Using a mash-up of stem cells and cloning technology, a team in Beijing claims to have generated mice with same-sex parents.
What they did: Sexual reproduction usually involves a sperm and an egg. Each brings 23 chromosomes to the party. The baby’s cells then have 46.
To make two-mother mice, the team first generated stem cells from a female mouse with half the usual number of chromosomes (23 instead of 46). Then they injected such a cell into an egg. It played the role of sperm, and some healthy pups were born.
The team from the Chinese Academy of Science, which describes their work in the journal Cell Stem Cell, also managed to make mice with two fathers, but that took additional steps, and the offspring were none too healthy. Those pups were swollen, had unusually large tongues, and died young.
Why they did it: The exercise is mostly scientific so far, and there’s no intention of using this technology in humans.

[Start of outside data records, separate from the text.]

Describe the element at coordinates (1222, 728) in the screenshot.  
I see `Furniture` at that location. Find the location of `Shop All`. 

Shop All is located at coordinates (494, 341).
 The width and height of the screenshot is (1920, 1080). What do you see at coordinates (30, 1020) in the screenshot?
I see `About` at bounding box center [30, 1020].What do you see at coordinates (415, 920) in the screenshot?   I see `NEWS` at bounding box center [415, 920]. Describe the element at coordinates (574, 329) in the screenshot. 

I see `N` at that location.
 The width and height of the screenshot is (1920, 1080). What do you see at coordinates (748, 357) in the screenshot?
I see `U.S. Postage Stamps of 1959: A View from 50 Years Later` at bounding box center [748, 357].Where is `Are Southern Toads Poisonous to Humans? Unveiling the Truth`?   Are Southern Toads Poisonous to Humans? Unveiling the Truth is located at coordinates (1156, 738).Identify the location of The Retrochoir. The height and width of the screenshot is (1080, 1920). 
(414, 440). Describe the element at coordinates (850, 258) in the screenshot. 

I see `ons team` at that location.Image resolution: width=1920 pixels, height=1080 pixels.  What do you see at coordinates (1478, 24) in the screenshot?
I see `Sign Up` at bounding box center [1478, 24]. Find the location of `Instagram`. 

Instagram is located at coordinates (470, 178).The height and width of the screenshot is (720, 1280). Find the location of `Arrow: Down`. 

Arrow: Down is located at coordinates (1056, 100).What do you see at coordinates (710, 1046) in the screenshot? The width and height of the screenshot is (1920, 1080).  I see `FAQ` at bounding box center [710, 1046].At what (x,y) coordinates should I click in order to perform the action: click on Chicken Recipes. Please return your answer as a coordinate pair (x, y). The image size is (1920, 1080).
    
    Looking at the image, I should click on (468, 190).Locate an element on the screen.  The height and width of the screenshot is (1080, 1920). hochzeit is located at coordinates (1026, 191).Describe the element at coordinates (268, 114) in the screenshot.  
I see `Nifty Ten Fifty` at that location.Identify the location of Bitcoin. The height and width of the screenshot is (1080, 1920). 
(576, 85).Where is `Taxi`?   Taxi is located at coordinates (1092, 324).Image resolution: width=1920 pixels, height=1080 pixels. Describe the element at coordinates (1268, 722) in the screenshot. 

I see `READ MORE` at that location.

Right now, it’s far too complicated, and not all of the offspring survived. Instead, scientists say they did the work to understand more about reproduction itself. This kind of asexual reproduction happens in some corners of the animal world, but not among mammals. To make it work, the team found they had to delete several chunks of the animals’ genomes—including genes that would normally stop same-sex reproduction from occurring.
The future: One day—if this technology matures—it might be that possible for two men, or two women, to reproduce together. But it will take a lot more work.